Stored data entries
================================
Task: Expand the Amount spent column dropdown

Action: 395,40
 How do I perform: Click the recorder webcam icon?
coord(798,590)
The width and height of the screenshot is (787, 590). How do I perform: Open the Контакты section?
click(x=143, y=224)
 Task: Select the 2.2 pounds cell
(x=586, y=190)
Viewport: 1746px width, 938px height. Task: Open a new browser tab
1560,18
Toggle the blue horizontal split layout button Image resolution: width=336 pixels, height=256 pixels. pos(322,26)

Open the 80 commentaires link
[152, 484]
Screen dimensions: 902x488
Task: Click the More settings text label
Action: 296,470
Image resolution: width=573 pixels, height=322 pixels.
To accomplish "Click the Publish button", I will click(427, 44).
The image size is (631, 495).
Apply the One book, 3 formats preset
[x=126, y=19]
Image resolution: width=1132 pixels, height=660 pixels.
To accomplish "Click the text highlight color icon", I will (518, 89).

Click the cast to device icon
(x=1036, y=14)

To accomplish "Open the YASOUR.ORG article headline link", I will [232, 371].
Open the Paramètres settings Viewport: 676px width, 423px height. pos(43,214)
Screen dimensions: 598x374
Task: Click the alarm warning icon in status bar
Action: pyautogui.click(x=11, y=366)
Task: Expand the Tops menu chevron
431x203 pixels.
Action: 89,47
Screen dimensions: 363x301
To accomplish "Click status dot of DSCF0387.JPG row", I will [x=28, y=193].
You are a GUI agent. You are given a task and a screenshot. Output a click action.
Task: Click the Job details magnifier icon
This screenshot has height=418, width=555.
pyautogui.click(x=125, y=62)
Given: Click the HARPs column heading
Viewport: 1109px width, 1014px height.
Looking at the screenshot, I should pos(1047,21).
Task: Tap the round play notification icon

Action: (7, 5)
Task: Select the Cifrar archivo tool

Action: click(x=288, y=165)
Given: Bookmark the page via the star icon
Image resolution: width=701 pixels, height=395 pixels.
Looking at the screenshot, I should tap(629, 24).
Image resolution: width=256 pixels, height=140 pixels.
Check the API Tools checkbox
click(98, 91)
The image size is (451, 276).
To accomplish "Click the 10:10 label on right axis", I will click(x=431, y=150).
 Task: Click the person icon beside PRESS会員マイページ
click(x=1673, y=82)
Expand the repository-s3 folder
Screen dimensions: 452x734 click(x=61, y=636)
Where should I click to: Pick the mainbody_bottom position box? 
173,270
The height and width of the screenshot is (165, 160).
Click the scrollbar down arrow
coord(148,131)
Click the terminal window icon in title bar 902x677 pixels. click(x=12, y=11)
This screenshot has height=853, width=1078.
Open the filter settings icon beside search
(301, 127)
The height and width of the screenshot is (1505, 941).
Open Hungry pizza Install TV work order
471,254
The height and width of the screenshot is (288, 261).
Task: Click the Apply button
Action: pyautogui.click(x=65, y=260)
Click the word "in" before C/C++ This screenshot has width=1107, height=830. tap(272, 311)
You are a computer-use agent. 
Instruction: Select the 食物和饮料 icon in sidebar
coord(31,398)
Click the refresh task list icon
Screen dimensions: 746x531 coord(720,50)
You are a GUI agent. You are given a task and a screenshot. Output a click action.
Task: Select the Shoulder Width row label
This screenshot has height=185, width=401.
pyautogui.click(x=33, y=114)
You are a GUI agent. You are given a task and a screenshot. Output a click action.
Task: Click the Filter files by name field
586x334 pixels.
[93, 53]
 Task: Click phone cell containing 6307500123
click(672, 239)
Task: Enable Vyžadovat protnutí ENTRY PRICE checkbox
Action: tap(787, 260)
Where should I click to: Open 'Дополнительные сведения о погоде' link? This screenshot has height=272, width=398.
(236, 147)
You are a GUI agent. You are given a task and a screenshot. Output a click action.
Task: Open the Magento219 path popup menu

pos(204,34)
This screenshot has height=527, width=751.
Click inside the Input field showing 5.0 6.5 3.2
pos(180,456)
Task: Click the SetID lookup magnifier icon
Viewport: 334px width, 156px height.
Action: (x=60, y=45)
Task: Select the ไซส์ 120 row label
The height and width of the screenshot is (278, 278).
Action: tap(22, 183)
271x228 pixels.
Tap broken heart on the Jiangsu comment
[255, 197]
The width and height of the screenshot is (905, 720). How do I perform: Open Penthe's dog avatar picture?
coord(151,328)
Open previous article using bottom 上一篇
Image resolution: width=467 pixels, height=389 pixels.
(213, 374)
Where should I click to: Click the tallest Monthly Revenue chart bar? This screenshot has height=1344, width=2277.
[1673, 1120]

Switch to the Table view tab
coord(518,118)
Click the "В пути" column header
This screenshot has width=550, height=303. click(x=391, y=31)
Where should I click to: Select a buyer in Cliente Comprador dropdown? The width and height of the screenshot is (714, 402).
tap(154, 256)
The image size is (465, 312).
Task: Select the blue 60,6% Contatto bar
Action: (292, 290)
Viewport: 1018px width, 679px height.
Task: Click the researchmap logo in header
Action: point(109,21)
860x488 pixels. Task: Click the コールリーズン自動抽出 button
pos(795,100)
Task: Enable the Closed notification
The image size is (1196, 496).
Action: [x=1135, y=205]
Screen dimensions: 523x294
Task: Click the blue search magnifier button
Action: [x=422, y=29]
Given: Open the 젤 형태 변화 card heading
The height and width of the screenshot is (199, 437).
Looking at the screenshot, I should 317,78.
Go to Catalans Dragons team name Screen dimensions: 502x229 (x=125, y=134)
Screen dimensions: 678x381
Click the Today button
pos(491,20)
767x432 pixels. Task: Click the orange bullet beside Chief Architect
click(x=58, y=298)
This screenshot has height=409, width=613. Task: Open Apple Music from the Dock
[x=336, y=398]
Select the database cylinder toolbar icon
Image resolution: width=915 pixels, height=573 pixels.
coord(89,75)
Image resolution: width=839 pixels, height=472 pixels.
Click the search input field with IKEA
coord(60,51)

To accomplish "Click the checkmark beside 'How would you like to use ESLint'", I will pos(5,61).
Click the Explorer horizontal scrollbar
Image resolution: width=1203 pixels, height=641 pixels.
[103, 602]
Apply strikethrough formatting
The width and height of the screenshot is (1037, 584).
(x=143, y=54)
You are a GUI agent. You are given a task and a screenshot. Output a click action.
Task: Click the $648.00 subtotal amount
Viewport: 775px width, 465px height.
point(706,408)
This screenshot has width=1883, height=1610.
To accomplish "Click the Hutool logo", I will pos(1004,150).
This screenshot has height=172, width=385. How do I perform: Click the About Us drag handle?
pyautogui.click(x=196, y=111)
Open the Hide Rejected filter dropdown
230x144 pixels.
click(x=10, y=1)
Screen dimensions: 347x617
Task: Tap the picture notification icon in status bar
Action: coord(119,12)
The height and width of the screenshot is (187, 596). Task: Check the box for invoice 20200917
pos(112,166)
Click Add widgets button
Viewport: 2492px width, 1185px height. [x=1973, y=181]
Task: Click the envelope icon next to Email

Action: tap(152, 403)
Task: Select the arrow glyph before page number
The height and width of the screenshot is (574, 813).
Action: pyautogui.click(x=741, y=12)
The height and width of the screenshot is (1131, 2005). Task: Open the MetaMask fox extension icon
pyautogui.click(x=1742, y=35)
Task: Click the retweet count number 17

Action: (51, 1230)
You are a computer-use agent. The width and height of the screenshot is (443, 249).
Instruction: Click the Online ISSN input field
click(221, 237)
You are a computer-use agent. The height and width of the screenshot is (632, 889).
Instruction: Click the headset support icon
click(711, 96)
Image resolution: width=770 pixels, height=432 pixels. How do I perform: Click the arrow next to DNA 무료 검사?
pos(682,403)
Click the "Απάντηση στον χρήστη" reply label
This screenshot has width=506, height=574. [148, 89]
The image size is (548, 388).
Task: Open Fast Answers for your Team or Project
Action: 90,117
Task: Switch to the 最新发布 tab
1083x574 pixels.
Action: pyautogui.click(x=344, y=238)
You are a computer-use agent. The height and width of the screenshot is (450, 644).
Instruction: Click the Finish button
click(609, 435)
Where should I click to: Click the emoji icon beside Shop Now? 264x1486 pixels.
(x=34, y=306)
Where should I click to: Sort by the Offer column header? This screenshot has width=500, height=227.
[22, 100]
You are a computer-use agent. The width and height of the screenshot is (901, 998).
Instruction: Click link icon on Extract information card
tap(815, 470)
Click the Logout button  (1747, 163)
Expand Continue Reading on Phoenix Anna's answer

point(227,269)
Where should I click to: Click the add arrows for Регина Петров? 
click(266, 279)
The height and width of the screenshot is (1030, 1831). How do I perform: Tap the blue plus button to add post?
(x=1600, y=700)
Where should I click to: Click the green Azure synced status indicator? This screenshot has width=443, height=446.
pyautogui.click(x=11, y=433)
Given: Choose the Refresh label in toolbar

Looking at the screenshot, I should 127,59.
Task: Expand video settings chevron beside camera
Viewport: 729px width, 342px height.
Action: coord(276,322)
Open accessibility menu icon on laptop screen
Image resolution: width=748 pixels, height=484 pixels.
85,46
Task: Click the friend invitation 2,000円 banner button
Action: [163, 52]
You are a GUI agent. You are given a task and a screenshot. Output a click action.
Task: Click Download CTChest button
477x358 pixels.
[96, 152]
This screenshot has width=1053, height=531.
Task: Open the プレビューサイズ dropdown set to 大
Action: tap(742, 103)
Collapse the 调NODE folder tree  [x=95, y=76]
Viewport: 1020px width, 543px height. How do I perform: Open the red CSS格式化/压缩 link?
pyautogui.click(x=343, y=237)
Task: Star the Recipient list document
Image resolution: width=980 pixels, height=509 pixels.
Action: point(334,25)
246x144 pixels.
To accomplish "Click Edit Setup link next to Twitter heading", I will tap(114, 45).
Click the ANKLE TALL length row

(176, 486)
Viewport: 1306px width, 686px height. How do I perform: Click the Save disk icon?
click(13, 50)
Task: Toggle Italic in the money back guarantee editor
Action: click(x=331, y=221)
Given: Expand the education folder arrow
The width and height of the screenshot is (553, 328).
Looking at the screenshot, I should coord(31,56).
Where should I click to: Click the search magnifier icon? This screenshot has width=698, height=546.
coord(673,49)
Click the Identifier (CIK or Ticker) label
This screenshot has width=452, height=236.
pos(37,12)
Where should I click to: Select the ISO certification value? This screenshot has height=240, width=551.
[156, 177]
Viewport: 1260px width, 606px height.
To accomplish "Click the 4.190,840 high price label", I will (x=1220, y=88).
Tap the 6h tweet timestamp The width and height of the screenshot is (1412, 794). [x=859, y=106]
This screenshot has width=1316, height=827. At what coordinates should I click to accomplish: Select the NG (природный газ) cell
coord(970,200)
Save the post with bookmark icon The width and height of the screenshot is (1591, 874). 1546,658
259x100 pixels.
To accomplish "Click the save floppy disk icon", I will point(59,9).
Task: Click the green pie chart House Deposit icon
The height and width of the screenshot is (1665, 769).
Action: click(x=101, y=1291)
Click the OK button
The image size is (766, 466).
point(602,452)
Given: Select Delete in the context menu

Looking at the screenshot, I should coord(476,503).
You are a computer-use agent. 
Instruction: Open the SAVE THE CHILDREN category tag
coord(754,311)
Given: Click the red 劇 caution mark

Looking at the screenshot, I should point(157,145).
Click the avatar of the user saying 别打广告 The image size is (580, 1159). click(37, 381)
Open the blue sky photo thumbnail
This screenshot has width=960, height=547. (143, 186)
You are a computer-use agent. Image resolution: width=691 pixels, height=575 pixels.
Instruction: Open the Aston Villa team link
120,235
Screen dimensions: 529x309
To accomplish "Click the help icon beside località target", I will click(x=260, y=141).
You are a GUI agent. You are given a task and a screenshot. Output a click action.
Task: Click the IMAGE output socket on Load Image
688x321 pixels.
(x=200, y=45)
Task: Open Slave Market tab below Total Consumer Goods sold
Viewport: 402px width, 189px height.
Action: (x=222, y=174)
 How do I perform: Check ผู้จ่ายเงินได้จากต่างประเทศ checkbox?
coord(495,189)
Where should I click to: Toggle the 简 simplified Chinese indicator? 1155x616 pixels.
================================
Rewrite every line between the lines holding "Image resolution: width=573" and "will [232, 371].", inclusive, keeping the requests and adding 17 to each coordinate in the answers. Give only those lines.

• EXERCISE SOLUTION:
Image resolution: width=573 pixels, height=322 pixels.
To accomplish "Click the Publish button", I will click(444, 61).
The image size is (631, 495).
Apply the One book, 3 formats preset
[x=143, y=36]
Image resolution: width=1132 pixels, height=660 pixels.
To accomplish "Click the text highlight color icon", I will (535, 106).

Click the cast to device icon
(x=1053, y=31)

To accomplish "Open the YASOUR.ORG article headline link", I will [249, 388].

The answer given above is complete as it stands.